DES NOUVELLES DE HANOÏ #1
Me voici au Vietnam pour un mois (Hanoï et Ho Chi Minh City/Saigon). En plein dans les célébrations des 50 ans de la fin de la guerre. Au programme : phô et usage de phô !

Bienvenue à Hanoï. 6,6 millions de scooters dans les rues… et un seul vieux Belge non-motorisé pour les affronter. Comme les feux servent généralement davantage à faire joli qu’à être utiles, il y a des endroits où c’est tout bonnement impossible de traverser, puisque le trafic est constant. J’ai passé un bon quart d’heure pétrifié, au milieu d’un grand boulevard, sans oser traverser ni même rebrousser chemin. En désespoir de cause, j’ai abordé une écolière (une grande de 8 ou 10 ans) en lui demandant si je pouvais traverser avec elle. 10 secondes plus tard, j’étais sur le trottoir d’en face.
Yvain, mon fixeur me rassure : « Tu finiras par t’y faire. Les motos et les voitures, c’est pas un souci, ils freinent et t’évitent. Ce qui m’angoisse, ce sont plutôt les bus et les camions, dont les freins sont généralement en option, et qui eux ne freinent PAS pour les piétons ! »
A peine arrivé et fort de mes 78 jours de vietnamien sur Duolingo, je prononce laborieusement mes 2 ou 3 premières phrases. Kim, mon logeur, apprécie mes efforts à sa juste valeur : « Je vous arrête tout de suite, on ne comprend rien à ce que vous racontez. »
Jean-Pierre, mon documentaliste, m’avait prévenu : « Bonne chance avec les 6 modulations tonales, sans compter les variations géographiques. Un truc à te faire arracher les dents de sagesse alors que tu restes persuadé d’avoir commandé une soupe Phô ! »

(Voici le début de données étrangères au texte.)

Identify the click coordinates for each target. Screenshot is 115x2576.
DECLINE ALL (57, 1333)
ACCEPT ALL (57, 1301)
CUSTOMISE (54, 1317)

Pour terminer ce chapitre linguistique, Brice m’a prêté un petit appareil assez pratique où il suffit de pousser sur un bouton pour pouvoir converser. Avant de partir, il me fait une démo : il me dit quelque chose et français et ça ressort en vietnamien. « A ton tour, me dit-il, de me parler vietnamien. » Et je dis un truc comme « Bonjour, je voudrais des nouilles avec du lait, merci ! » Et voici la traduction française de ce que je viens de dire en vietnamien…

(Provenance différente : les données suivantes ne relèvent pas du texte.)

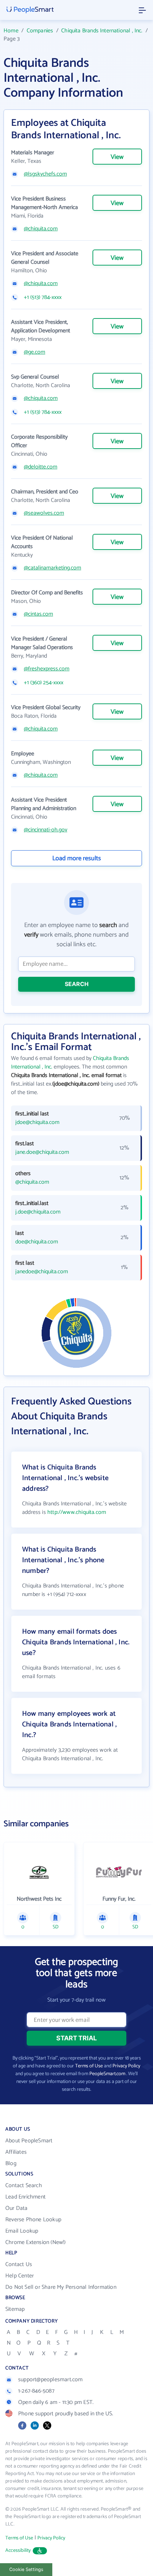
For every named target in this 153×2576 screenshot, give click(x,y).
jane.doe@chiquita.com (42, 1152)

Les gardiens de scooters ont plusieurs centaines d’engins à gérer et à surveiller. Pour s’y retrouver, ils inscrivent un numéro à la craie sur chaque selle.
Dans certains pays, quand le commerçant n’a pas de langue en commun avec le touriste, il inscrit le montant sur une calculette. Ici il va dans sa poche et te montre le billet correspondant à ce que tu dois payer. « Sauf sur les marchés, précise Yvain, car on paie au poids et donc là il faut calculer. Je m’amuse toujours à essayer de calculer plus vite que leur machine ! »
Ici, les trottoirs servent à tout sauf à trotter. On y trouve, pêle-mêle, des centaines de scooters, des terrasses de cafés ou de restaurants, des moteurs de scooters démontés, des scooters remontés, des trous, des poubelles, des marchandises qui rentrent ou sortent des magasins et, sporadiquement, des scooters (je ne sais pas si je l’avais déjà signalé). Et donc, j’en suis réduit à marcher sur la route. Qui est la chasse gardée… des scooters !
En terrasse (sur les trottoirs, donc), on s’assied sur des chaises d’enfant. Je ne sais pas si c’est une réminiscence du fameux squat asiatique (ils s’asseyent volontiers sur leurs talons), si ces mini-sièges prennent moins de place ou s’ils sont moins chers que des grands. Sans compter qu’on peut en mettre davantage, selon la formule mathématique bien connue du Coefficient Hédonisto-Siégeologique de Productivité Culinomonétaire (ratio sièges/assiettes servies).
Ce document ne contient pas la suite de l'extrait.